No serious adverse events occurred. Serum markers of liver and kidney function were unaffected by supplementation. Other adverse events were limited to mild gastrointestinal discomfort associated with taking the large number of oral supplements in 19% of the participants.


Our findings indicate that daily use of multiple dietary supplements has no effect on arterial stiffness (i.e. pulse wave velocity and augmentation index), endothelial function (i.e. brachial artery flow-dependent vasodilatation) or blood pressure in nonobese men and women. Furthermore, supplementation with these compounds did not affect key metabolic variables implicated in the biology of aging, and in the pathogenesis of cardiovascular disease, including plasma markers of inflammation, oxidative stress and glycation, plasma lipids, growth factors, or body composition.

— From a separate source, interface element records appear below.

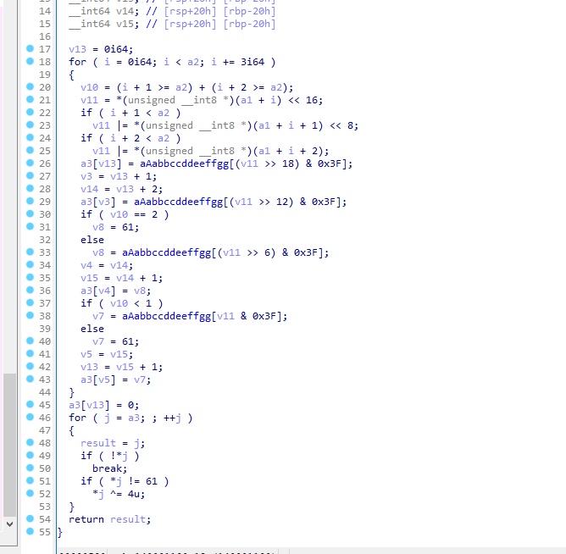Click the blue dot on line 38

[x=31, y=316]
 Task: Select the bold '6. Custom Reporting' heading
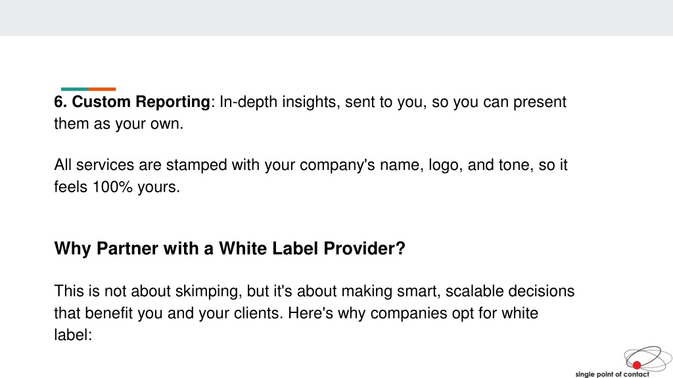point(132,102)
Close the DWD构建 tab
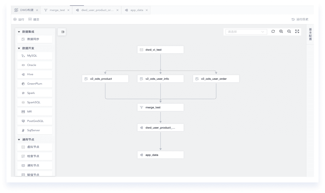The width and height of the screenshot is (325, 193). pos(37,10)
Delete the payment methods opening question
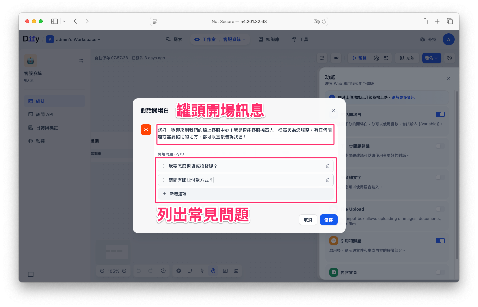Image resolution: width=478 pixels, height=307 pixels. [x=327, y=180]
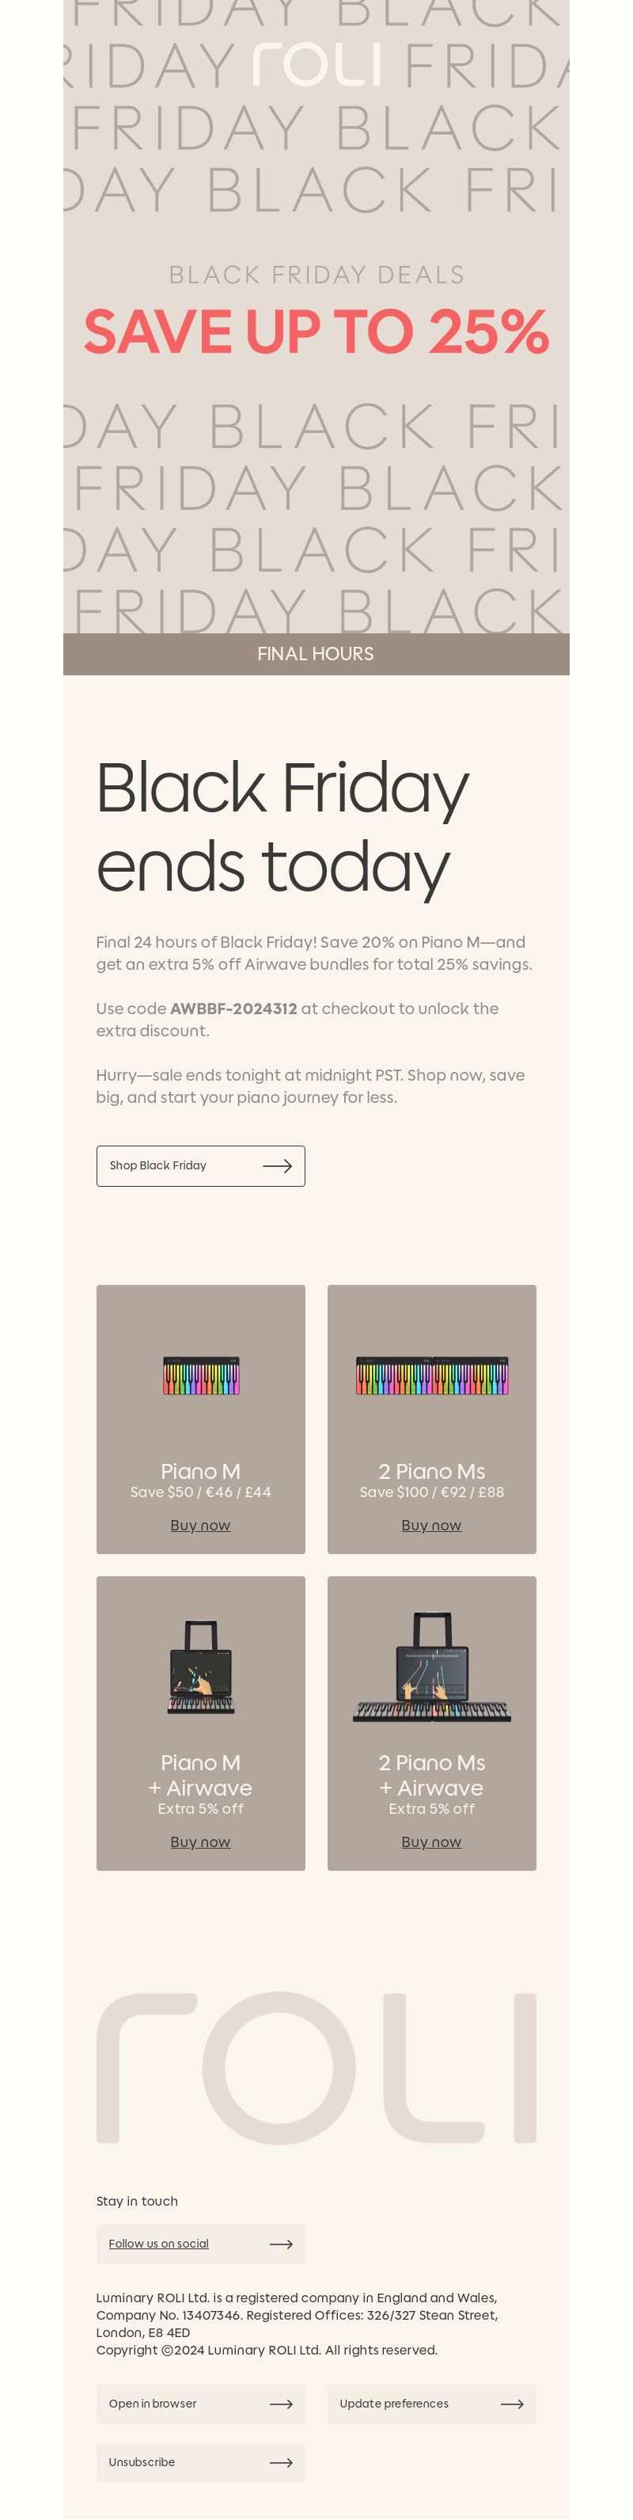Open the Piano M + Airwave bundle image

[x=201, y=1668]
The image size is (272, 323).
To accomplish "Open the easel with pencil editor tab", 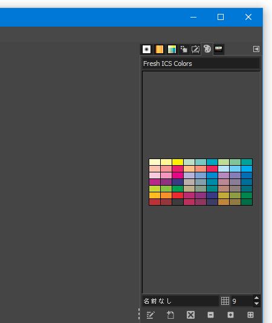I will (x=195, y=49).
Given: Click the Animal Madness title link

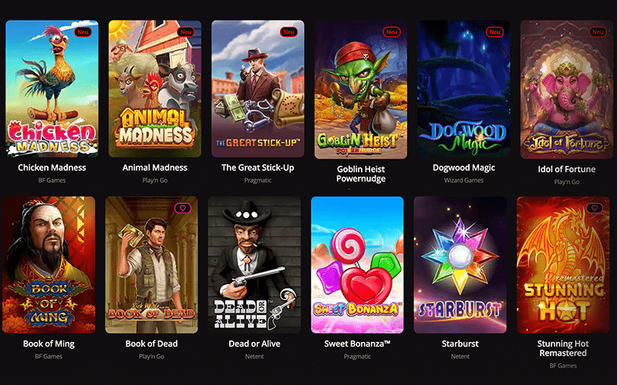Looking at the screenshot, I should point(155,168).
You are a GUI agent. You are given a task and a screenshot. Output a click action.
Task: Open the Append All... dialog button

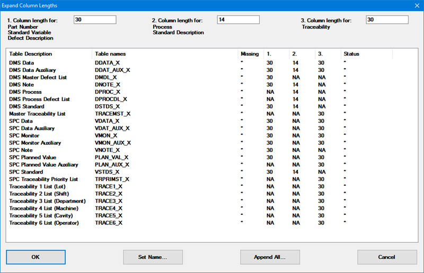click(x=270, y=257)
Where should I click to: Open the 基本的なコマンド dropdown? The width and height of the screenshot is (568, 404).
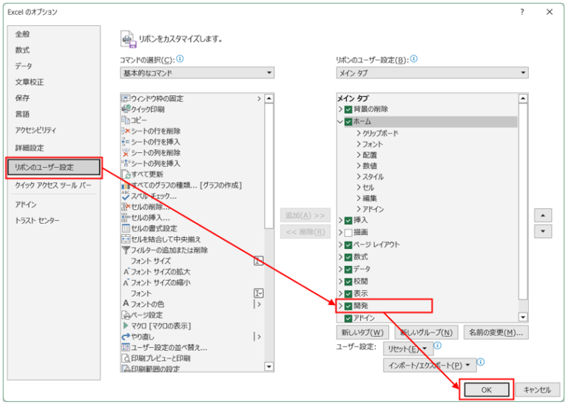(x=197, y=72)
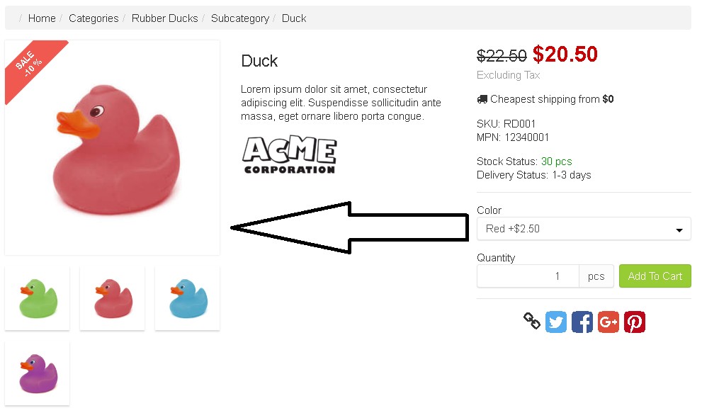Viewport: 702px width, 413px height.
Task: Share the duck on Twitter
Action: tap(556, 322)
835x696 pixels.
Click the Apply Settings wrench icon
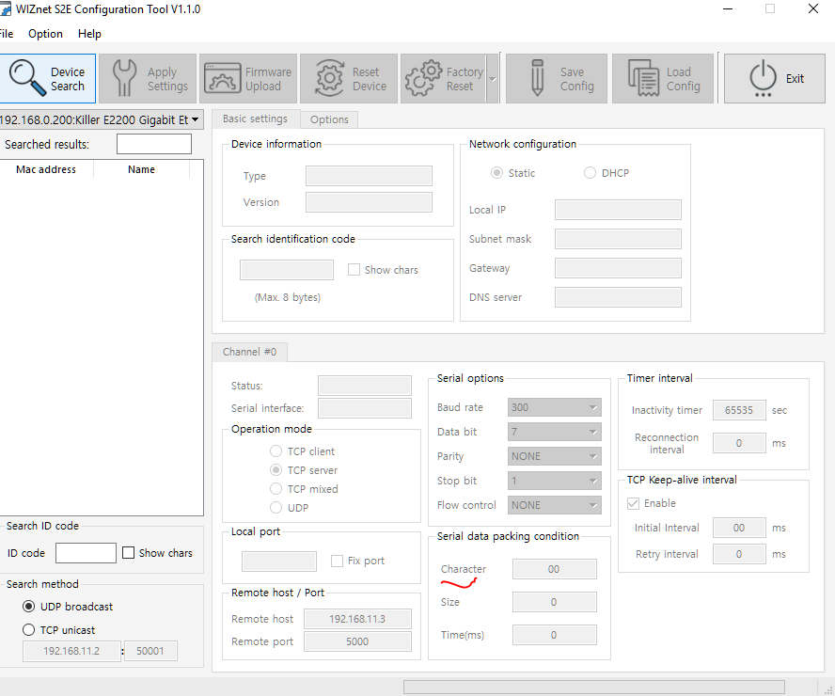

Reports from studies conducted mainly on cells in culture or in experimental animals suggest that these compounds promote metabolic health and may have anti-aging effects [4-24]. In particular, resveratrol, quercetin, curcumin, acetyl-L-carnitine, lipoic acid, fish oil, sesamin, pomegranate, cinnamon bark, and green tea extracts have all been reported to have powerful anti-oxidant and/or anti-inflammatory properties [4-24].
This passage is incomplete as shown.